(Aim) Please convert the lines from the one containing "Screen dimensions: 1200x600" through the end of the records into a JSON list of strings, one string per line, leaving out blank lines.

# # # # # # #

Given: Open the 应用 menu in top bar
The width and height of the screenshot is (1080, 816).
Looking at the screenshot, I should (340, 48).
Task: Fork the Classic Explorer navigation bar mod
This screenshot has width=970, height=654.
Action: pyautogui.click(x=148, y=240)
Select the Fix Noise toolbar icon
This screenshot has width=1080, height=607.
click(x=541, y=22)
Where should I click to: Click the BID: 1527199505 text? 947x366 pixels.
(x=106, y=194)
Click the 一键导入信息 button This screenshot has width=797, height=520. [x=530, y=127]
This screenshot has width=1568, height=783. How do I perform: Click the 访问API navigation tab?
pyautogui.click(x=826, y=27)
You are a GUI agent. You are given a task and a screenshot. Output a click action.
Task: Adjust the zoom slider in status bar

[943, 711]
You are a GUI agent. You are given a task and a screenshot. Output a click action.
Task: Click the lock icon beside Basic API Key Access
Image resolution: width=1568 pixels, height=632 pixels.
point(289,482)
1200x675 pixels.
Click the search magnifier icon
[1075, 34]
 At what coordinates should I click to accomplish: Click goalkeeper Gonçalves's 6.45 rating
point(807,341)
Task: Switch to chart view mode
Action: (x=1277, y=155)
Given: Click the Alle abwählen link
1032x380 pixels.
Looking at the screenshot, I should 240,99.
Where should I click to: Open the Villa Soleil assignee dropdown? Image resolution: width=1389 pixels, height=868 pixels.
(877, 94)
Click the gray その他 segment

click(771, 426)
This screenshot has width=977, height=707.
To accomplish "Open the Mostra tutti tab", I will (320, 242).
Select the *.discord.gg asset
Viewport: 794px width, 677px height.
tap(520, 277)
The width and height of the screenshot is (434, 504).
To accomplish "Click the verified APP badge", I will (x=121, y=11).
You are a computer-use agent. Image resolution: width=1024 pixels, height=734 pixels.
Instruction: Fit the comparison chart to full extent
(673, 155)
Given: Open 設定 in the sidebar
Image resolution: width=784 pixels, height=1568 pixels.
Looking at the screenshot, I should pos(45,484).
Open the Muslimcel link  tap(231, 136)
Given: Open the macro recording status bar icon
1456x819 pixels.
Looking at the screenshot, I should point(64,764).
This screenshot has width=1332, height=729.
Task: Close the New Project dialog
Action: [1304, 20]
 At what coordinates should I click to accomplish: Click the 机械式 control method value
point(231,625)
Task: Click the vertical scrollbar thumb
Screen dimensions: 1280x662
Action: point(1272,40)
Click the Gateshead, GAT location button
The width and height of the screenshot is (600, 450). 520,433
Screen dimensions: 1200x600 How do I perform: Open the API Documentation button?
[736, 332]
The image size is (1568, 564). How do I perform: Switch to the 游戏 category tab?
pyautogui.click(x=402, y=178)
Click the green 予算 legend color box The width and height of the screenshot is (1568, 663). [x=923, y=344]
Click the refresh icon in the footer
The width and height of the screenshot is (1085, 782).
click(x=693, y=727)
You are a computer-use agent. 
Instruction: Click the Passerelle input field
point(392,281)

# # # # # # #

(Result)
[
  "Screen dimensions: 1200x600 How do I perform: Open the API Documentation button?",
  "[736, 332]",
  "The image size is (1568, 564). How do I perform: Switch to the 游戏 category tab?",
  "pyautogui.click(x=402, y=178)",
  "Click the green 予算 legend color box The width and height of the screenshot is (1568, 663). [x=923, y=344]",
  "Click the refresh icon in the footer",
  "The width and height of the screenshot is (1085, 782).",
  "click(x=693, y=727)",
  "You are a computer-use agent. ",
  "Instruction: Click the Passerelle input field",
  "point(392,281)"
]